NVIDIA / framework-reproducibility

Providing reproducibility in deep learning frameworks
Apache License 2.0
423 stars 40 forks source link

Nondeterminism from tf.image.crop_and_resize #18

Closed xthyax closed 4 years ago

xthyax commented 4 years ago

Hi, first of all, congrats on your repo and your speech as well, I'm running into a situation that I cannot reproduce the result every time I training the model on the custom dataset.

System information

I'm using repo Mask-RCNN of matterport : https://github.com/matterport/Mask_RCNN

As far as I aware that I have lock everything with certain seed at the begin of my modify code :

import os
import random
import tensorflow as tf
from tfdeterminism import patch
patch()
random.seed(42)
np.random.seed(42)
tf.set_random_seed(42)

and also a seed in my DataGenerator as well, so every run with the same number of epoch, every iteration of every epoch will use the same image

But I have notice a thing in mrcnn/model.py

https://github.com/matterport/Mask_RCNN/blob/master/mrcnn/model.py#L421

the function tf.image.crop_and_resize()

I think it involve in non-determinism issue, so where did I miss ? Please help

duncanriach commented 4 years ago

Hi @xthyax, thank you and sorry for the delay in getting back to you. Yes, crop_and_resize_op_gpu.cu.cc is currently listed in the Other Possible GPU-Specific Sources of Non-Determinism section as using CUDA atomicAdd. So it's very likely that this op is a source of nondeterminism in your model.

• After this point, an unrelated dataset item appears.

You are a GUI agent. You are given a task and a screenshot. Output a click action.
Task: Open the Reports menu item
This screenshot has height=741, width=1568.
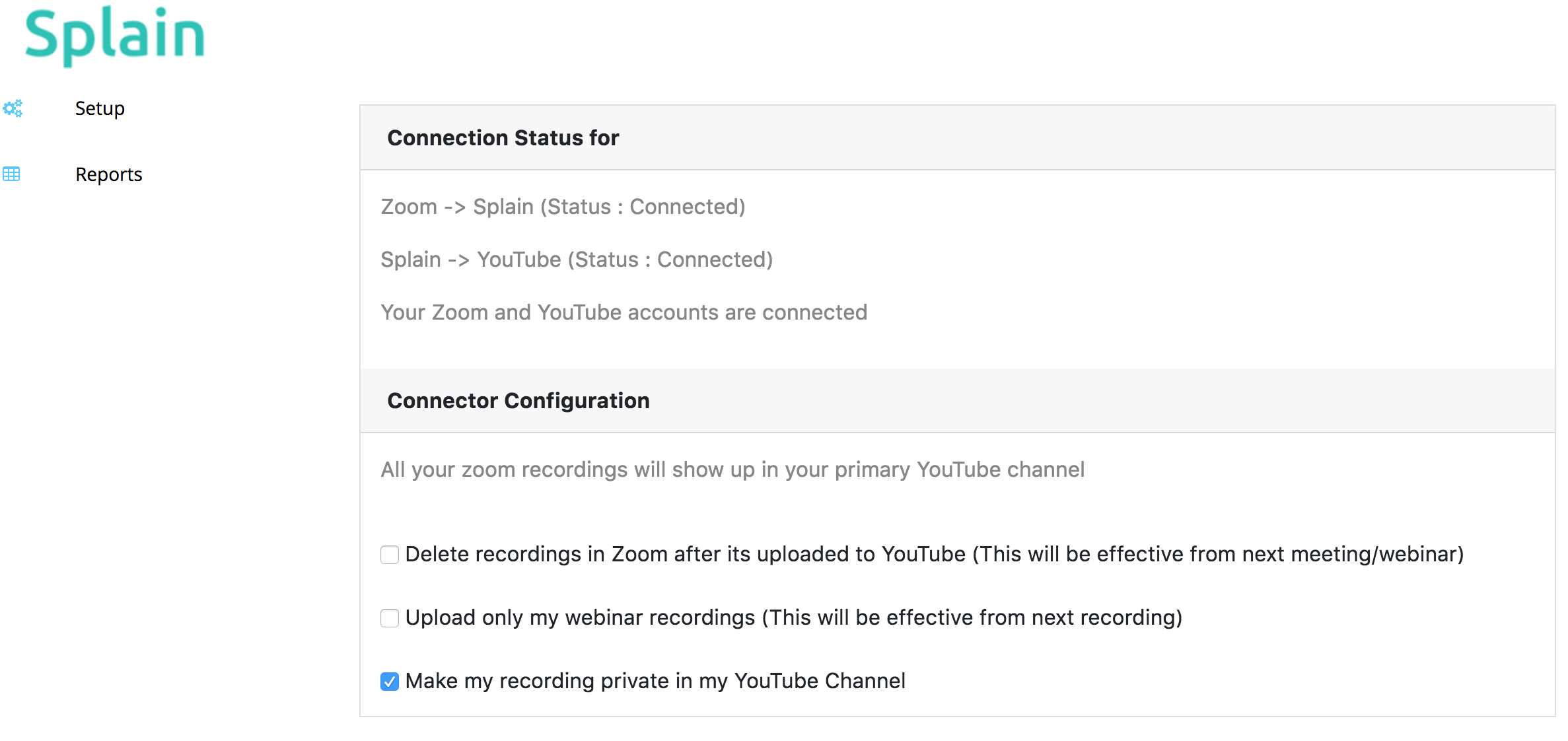(x=109, y=174)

I have not yet confirmed, with my own code, that this op is problematic though.

If you're able to modify the code that you're running, then please will you run that op on the CPU and see if that gets you to perfect (bit-exact) reproducibility?:

with tf.device('/cpu:0'):
  output = tf.image.crop_and_resize(...)

But there are also other steps to obtaining deterministic functionality, including ensuring that your trainable variables are the same each run before training, and that you're seeding everything that needs to be seeded.

duncanriach commented 4 years ago

I've created TensorFlow issue 42033 for addition of determinism in tf.image.crop_and_resize backprop. Note that variance when running on CPU (of backprop-to-image) is greater than when running on GPU. Closing this issue now. Please re-open and/or continue the discussion here, if you need to.